Hace once años empecé a escribir para Mareas vivas, una serie muy popular aquí. Creo que el primer guión que me encargaron correspondía al episodio 66 -si recuerdo bien, llegaron a emitirse 150- en el que aparecía -y se presentaba- un nuevo personaje, un médico con aficiones naturalistas al que destinaban en Portozás, el pueblo marinero de ficción en que acontecían las historias que nutrían el universo de la serie. En la trama correspondiente al médico recién llegado incluí una escena en la que relataba el hallazgo de un anidamiento de píllaras papudas. Hacía unos meses que Ángeles y yo vivíamos en este finisterre y unas semanas antes, guía de aves de litoral en mano, habíamos hecho un descubrimiento similar durante un paseo por las dunas del Vilar. Y, por supuesto, el naturalista aficionado no se privaba de espetar el nombre latino, charadrius alexandrinus; también se conoce como píllara das dunas y fuera de Galicia como chorlitejo patinegro. El caso es que las dos palabritas -píllara papuda- hicieron fortuna y el ave limícola siguió volando en diversos episodios de Mareas vivas, reapareciendo en alguna que otra trama o en los diálogos de éste o aquel personaje. A estas alturas considero que esas dos palabras representan mi única contribución -eso sí, alada- a la serie.
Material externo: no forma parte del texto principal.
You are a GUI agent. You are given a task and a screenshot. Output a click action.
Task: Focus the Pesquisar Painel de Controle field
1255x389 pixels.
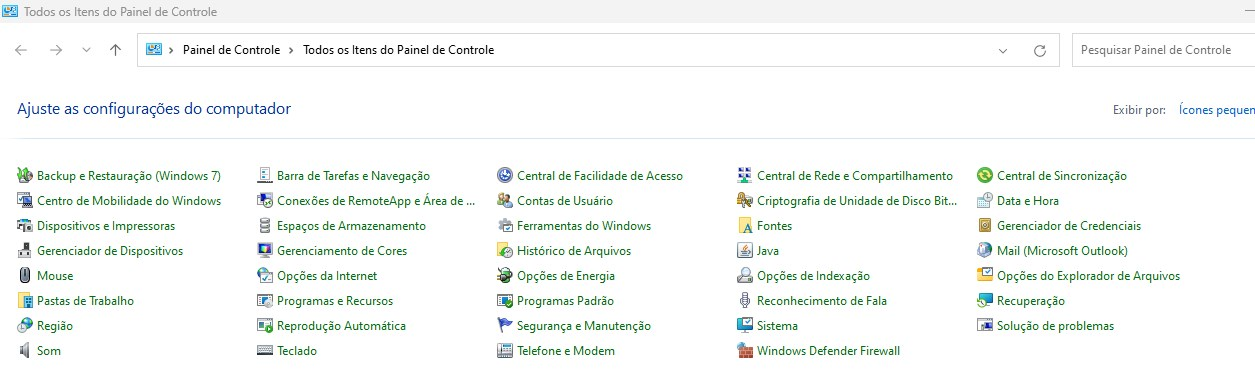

Acabamos de volver del Con de Agosto. Los turistas y veraneantes se han ido. El cielo enfoscado pone un gesto invernal y el viento del sudoeste nos empuja o nos frena según vamos o venimos. Las píllaras papudas recuperan las playas y caligrafían la arena con sus huellas, y las olas con sus vuelos fugaces. Como en un grabado japonés. Y este finisterre vuelve a ser como debe ser. O sea, vuelve a su ser. Queremos creer que nosotros también.
A mí también me gusta más la caligrafía de las bestias autóctonas que la de los veraneantes invasores.